The views expressed are those of the author and do not necessarily reflect the views of ASPA as an organization.

By Daniel Hummel
October 28, 2016

It had been argued in public economics by well-known scholars such as Eric Lindahl and James Buchanan that there is a need to make government more responsive to the voters, avoid interest group dominance, balance the budget and increase transparency and accountability. These scholars argued for an optimal provision of public goods based on a marginal cost curve that would determine the amount of revenue needed to produce the desired level of goods.

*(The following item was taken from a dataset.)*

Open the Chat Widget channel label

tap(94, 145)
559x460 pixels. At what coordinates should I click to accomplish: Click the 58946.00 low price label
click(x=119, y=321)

The voters / taxpayers would then have to determine the level of good to produce based on the cost assuming that all public goods are funded through taxes.

This is a classical economic approach to a public finance problem that truly only matters in a democracy. There has been an emphasis over the years to make the administrative state more democratic. One solution is to get citizens more involved in government. This is more involved participation than simply voting for representatives. This requires more knowledge of how government functions and the issues that affect it. The constant complaints about government waste, inefficiency and the inability to balance the budget—while at the same time making increasing demands upon the government—indicates there is an information asymmetry there. It is also one of the reasons that deficit financing through debt is popular in most democracies.

Fiscal crisis has provided an impetus to engage the citizenry in ways that would please Lindahl and Buchanan. Increasingly, local governments have turned to various tools to engage the citizenry in public projects. The use of participatory budgeting by the City of Vallejo, California was in response to its bankruptcy. The idea is that this will not only better inform citizens about the tough choices, but also create a sense of ownership over the whole process. Central Falls, Rhode Island also used another tool in response to a financial crisis for this purpose. It used civic crowd-funding to finance the beautification of a park. Other cities are also using this to fund bike lanes, youth programs, bike sharing programs and even the development of a fiber optic network. The increasing importance of this type of funding for public projects received state sanction in the State of Hawaii. In 2014, it became the first state to pass municipal crowd-funding legislation.

group-1013594_640The use of civic crowd-funding is a direct response to dwindling municipal resources along with a piling up of needed, but unfunded public projects. In essence, it is an online alternative to traditional public financing for public projects where donations and investments are made by individuals, foundations, businesses and others to support a single project. Starting in 2009 with the first civic crowd-funding site ioby.org, this has expanded to include donations, equity financing and credit financing for local projects by interested investors. Projects that are fully funded based on a thorough online proposal will be approved by the local government while those that do not will be tabled or discarded. The idea of an optimal provision of public goods is most fulfilled in this approach as the funders only fund the project based on their utility from it. This could be from use or simply the ‘warm-glow’ feeling that donors get from being involved with it.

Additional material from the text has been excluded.